Features
Extracting FFT and Clip Embeddings.
- features.extract_clip_embedding(image_path, clip_processor, clip_model, device)[source]
Extracts CLIP (Contrastive Language-Image Pretraining) embeddings from an image.
This function loads an image from the specified path, processes it using the given CLIP processor, and computes the corresponding image embedding using the CLIP model. The model is run in inference mode on the specified device (e.g., CPU or GPU). The output is a NumPy array representing the extracted embedding.
- Parameters:
image_path (str) – Path to the image file from which the embedding is to be extracted.
clip_processor (transformers.CLIPProcessor) – The CLIP processor used to preprocess the image.
clip_model (transformers.CLIPModel) – The pre-trained CLIP model used to extract image features.
device (torch.device) – The device (CPU or GPU) where the model will run.
- Returns:
A 1D NumPy array representing the CLIP image embedding. Returns None if an error occurs.
- Return type:
numpy.ndarray
Example
clip_processor = CLIPProcessor.from_pretrained(“openai/clip-vit-base-patch32”) clip_model = CLIPModel.from_pretrained(“openai/clip-vit-base-patch32”) embedding = extract_clip_embedding(“image.jpg”, clip_processor, clip_model, device=”cuda”) print(embedding) # Prints the CLIP embedding for the image.
- features.extract_fft_features(image)[source]
Extracts features from an image using Fast Fourier Transform (FFT).
This function performs FFT on the input image to convert it from the spatial domain to the frequency domain. It then applies a circular mask to filter the low-frequency components and extracts the magnitude spectrum of the filtered result. The extracted features are normalized by subtracting the mean and dividing by the standard deviation (with a fallback to 1 if the standard deviation is zero).
- Parameters:
image (ndarray) – A 2D NumPy array representing the grayscale image to extract features from.
- Returns:
A 1D array of normalized FFT features extracted from the image. Returns None if an error occurs.
- Return type:
ndarray
Example
image = np.random.rand(256, 256) # Example image. features = extract_fft_features(image) print(features) # Prints the normalized FFT features of the image.
- features.normalize_array(array, target_size)[source]
Normalizes the size of a 1D array to the specified target size.
This function adjusts the size of the input array. If the array is longer than the target size, it is truncated. If it is shorter, it is padded with zeros at the end to match the target size. If the array is already of the target size, it is returned as is.
- Parameters:
array (numpy.ndarray) – A 1D NumPy array to be normalized.

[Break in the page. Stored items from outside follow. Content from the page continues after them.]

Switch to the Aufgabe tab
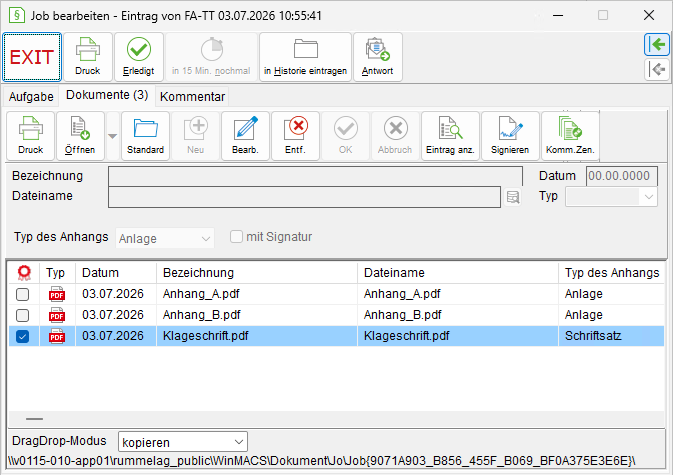The image size is (673, 475). point(31,97)
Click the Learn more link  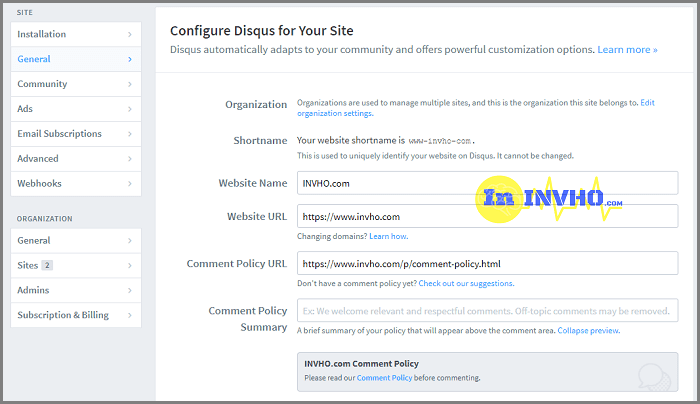click(x=627, y=49)
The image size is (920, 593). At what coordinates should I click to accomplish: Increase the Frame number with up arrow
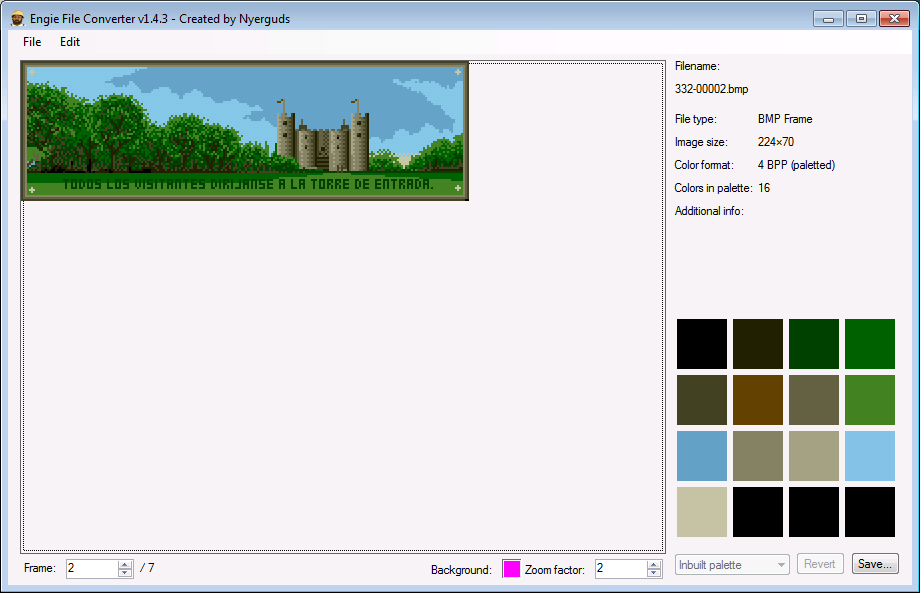(125, 564)
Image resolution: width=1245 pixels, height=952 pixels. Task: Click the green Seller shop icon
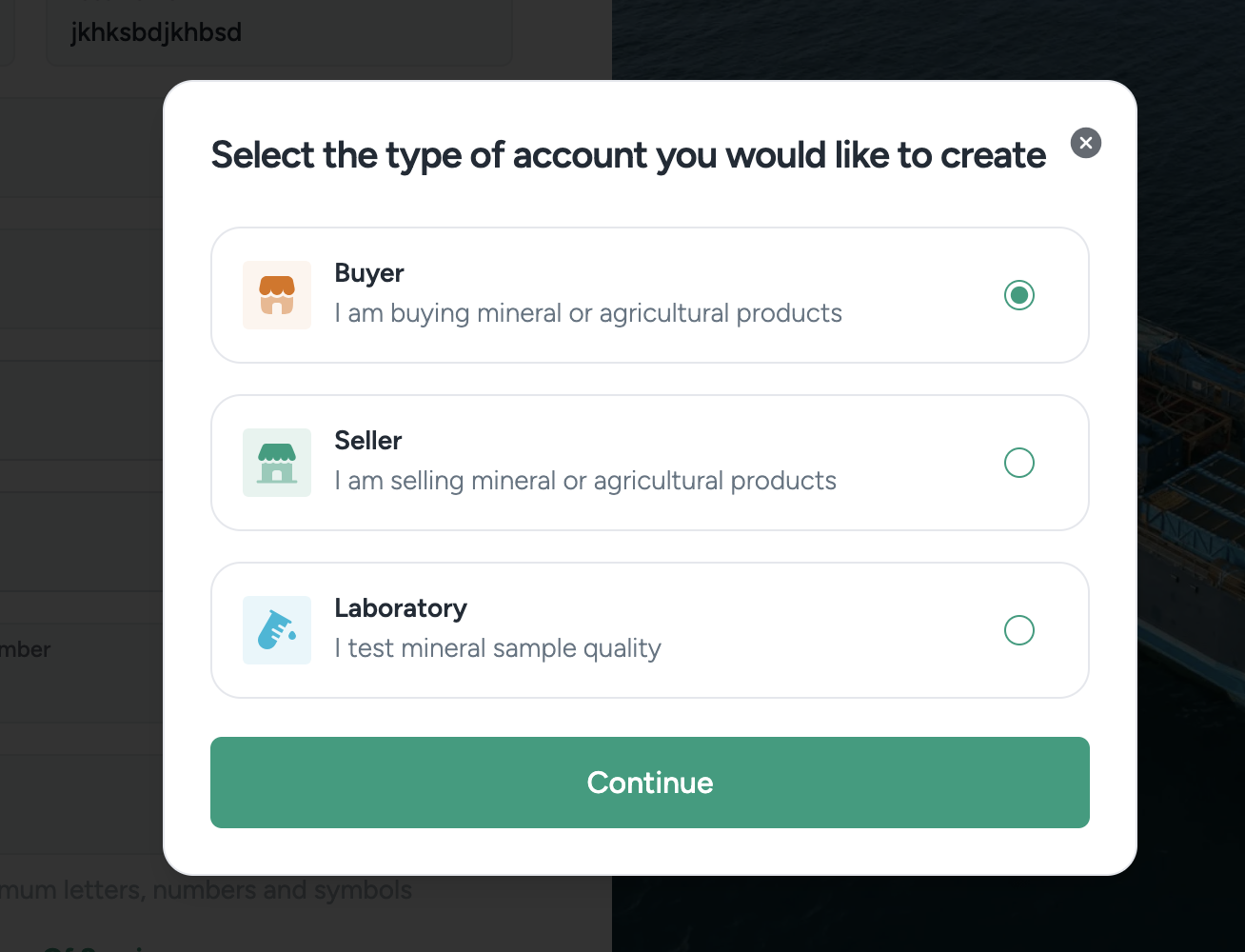click(277, 463)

target_size (int) – The desired size of the array.
- Returns:
A 1D NumPy array with the size normalized to the target size.
- Return type:
numpy.ndarray
Example
array = np.array([1, 2, 3, 4, 5]) normalized_array = normalize_array(array, target_size=7) print(normalized_array) # Output: [1 2 3 4 5 0 0]

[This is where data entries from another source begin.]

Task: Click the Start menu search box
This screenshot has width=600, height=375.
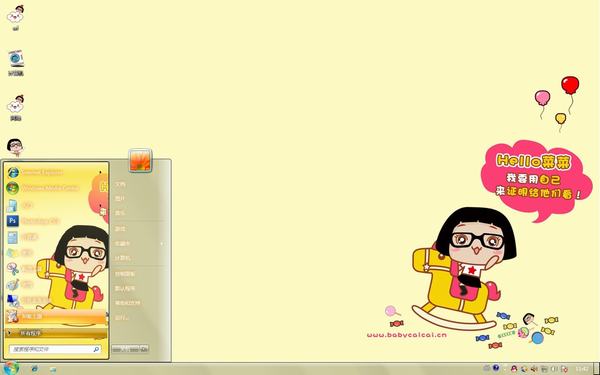Action: [55, 349]
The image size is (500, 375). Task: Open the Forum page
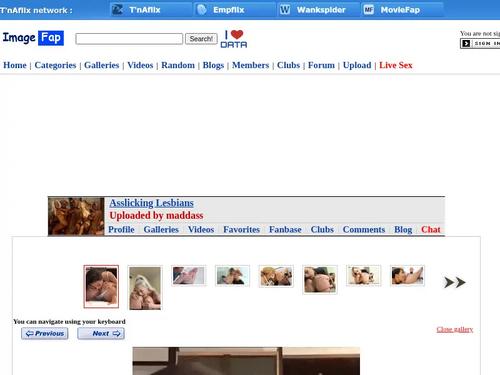click(321, 65)
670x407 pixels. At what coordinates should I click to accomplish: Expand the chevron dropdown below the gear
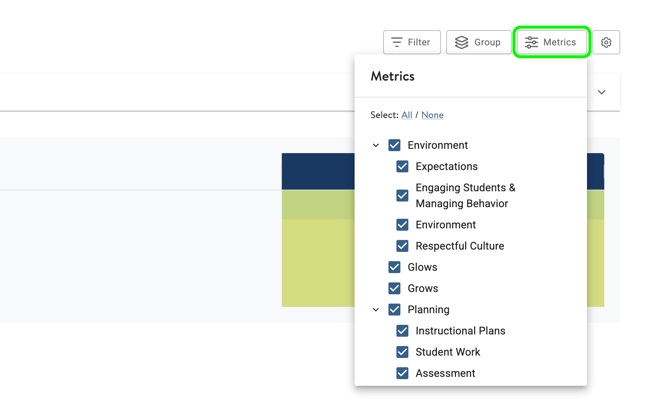click(x=602, y=92)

- features.prepare_combined_features(paths_labels, clip_processor, clip_model, device)[source]
Prepares combined features for a dataset of images using FFT and CLIP embeddings.
This function processes a list of image paths and their corresponding labels. For each image: - It extracts FFT-based features by converting the image to grayscale and resizing it. - It extracts CLIP embeddings using a pre-trained CLIP model. - Both feature sets are concatenated into a single combined feature vector.
Any image that fails to process (either due to missing or incorrect features) is logged, and a record of these failures is saved in a file. The function returns the combined feature vectors and labels for the entire dataset.
- Parameters:
paths_labels (list of tuples) – A list of tuples, where each tuple contains: - path (str): The file path of the image. - label (int): The label corresponding to the image.
clip_processor (transformers.CLIPProcessor) – The CLIP processor used to preprocess the image.
clip_model (transformers.CLIPModel) – The pre-trained CLIP model used to extract image features.
device (torch.device) – The device (CPU or GPU) on which the CLIP model will run.
- Returns:
- A tuple containing:
np.ndarray: A 2D array of combined feature vectors, where each row is a concatenated FFT and CLIP feature vector.
np.ndarray: A 1D array of labels corresponding to the images.
- Return type:
tuple
Example
paths_labels = [(“image1.jpg”, 0), (“image2.jpg”, 1)] clip_processor = CLIPProcessor.from_pretrained(“openai/clip-vit-base-patch32”) clip_model = CLIPModel.from_pretrained(“openai/clip-vit-base-patch32”) features, labels = prepare_combined_features(paths_labels, clip_processor, clip_model, device=”cuda”) print(features) # Prints the combined features.